Connecticut, once hugely prosperous, faces hard times

I grew up in Connecticut. It used to always have the highest per capita income, and may still be ranked high primarily because of hedge fund money in Greenwich. But times have changed drastically. Its pension obligations are among the worst of any state, per capita debt is very high, Moodys just lowered their bonds to negative, and two greedy pig unions blew up a budget deal in order to save the jobs of a few of their members with senority.

The NY Times on the ongoing debacle in Connecticut finances.

“No state had more resources and did less with them over the past 20 years,” said William E. Curry Jr., a former Democratic candidate for governor who now writes about state and national politics. “Yeah, we wiped out in finance and real estate, but the real problem was our own poor choices.”
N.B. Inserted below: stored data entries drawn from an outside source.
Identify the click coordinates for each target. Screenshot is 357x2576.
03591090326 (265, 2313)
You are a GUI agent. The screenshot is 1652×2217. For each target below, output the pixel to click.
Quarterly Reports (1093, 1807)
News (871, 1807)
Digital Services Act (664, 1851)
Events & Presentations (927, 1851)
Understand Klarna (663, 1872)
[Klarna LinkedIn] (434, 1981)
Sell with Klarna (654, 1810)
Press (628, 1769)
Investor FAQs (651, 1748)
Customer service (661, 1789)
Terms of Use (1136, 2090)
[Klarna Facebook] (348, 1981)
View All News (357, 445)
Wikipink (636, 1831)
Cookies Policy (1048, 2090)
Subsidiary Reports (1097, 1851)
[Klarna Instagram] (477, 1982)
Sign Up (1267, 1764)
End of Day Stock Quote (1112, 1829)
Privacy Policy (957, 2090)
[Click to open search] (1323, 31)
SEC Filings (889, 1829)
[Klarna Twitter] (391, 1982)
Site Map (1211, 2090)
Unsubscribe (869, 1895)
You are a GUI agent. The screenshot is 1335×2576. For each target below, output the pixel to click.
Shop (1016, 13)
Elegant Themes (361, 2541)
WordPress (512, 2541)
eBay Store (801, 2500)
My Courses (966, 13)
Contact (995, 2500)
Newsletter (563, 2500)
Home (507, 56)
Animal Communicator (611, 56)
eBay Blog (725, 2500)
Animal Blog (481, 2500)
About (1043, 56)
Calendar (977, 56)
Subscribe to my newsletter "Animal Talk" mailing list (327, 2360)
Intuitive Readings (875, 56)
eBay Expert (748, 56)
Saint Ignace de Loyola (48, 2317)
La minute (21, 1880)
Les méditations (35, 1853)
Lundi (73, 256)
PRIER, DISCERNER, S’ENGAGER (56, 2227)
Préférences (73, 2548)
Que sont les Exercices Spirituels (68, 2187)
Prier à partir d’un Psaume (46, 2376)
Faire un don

CT consumer watchdog George Gombossy sums it up well, ‘Connecticut taxpayers, consumers facing tough times because of state unions.’ Two unions there just killed a carefully worked out plan by the state with fourteen unions which could have saved the state. It is widely assumed those voting no had seniority and knew they wouldn’t get laid off. Because of their actions, thousands of state workers will now be laid off (one of whom might be my sister) and the state is in chaos financially. Those two unions are steaming turds who wouldn’t know what solidarity was if it bit them on the ass, not that selfish pricks like them care even slightly about solidarity. But their backstabbing behavior is just the latest in a very long chain of bad decisions by Connecticut. Sue and I lived there in 2007 and the most charitable way I can describe CT politics is “comatose.” They’ve been running on empty for at least a decade and it’s finally caught up with them.